The current idea in the Trump administration is that maybe forced compliance is better than forming alliances. However, no matter how much the US wants to remain the world’s only superpower, it’s unlikely to happen. Leadership in science and technology, which are key to economic and national security, will determine the global leader. China is growing at a formidable pace: the Chinese economy is already 30 per cent larger than US’ by purchasing power, its industrial base is twice the size, it generates twice the amount of power, and its naval power is projected to increase by 50 per cent within the next decade.
At the 1945 Yalta Conference, Europe was split between the Allies and the Axis. This division was agreed upon by exhausted nations after the war. The choice was either accept or face more conflict. During the Cold War, this division was maintained by the parties. American leadership and its security assurances were accepted by the Western world, which kept many nations like Canada, Germany and Japan from going nuclear. They had the money and the means to do so.

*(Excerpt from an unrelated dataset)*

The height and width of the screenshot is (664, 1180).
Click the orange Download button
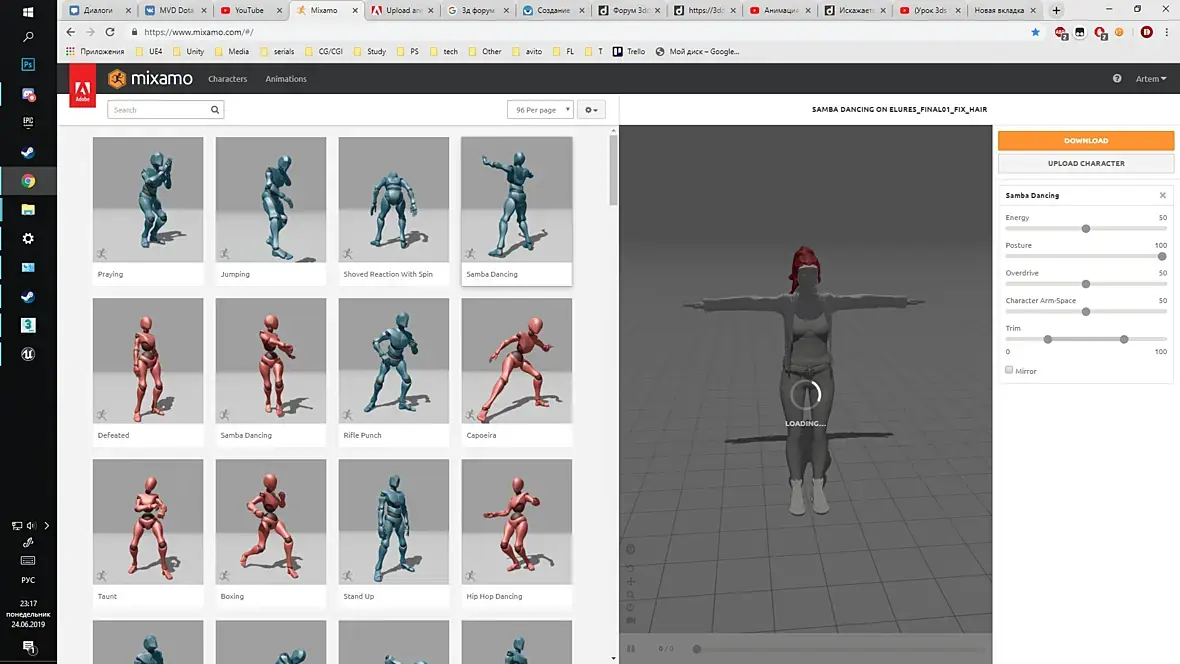pos(1086,141)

Today, the situation is different. China, Russia, and the US will develop their spheres of influence, and if foreign policies turn into a might-is-right approach—as seen in Crimea, Ukraine, Gaza, Venezuela—the world faces very unstable times. They must stop believing the old saying—great powers must expand or die. The more erratically the US behaves, the more China will offer itself as a wise alternate leader and gain wider global acceptance. Despite the differences among these spheres, the Earth will face challenges like future pandemics, climate change, AI weaponisation, transnational terrorism, and more, which will require everyone’s effort. With the former leader of the free world, the US, losing the trust of both friends and foes, it will take a long time before any progress is visible.
Abraham Lincoln said, ‘To test a man’s character, give him power.’ Americans put Donald Trump to the test by giving him power, and the results are for the world to see. Single-handedly, he has changed the world for good, the only person to do so after Adolf Hitler. As the EU Commission president said in Davos, “The world has changed, and the change is permanent”.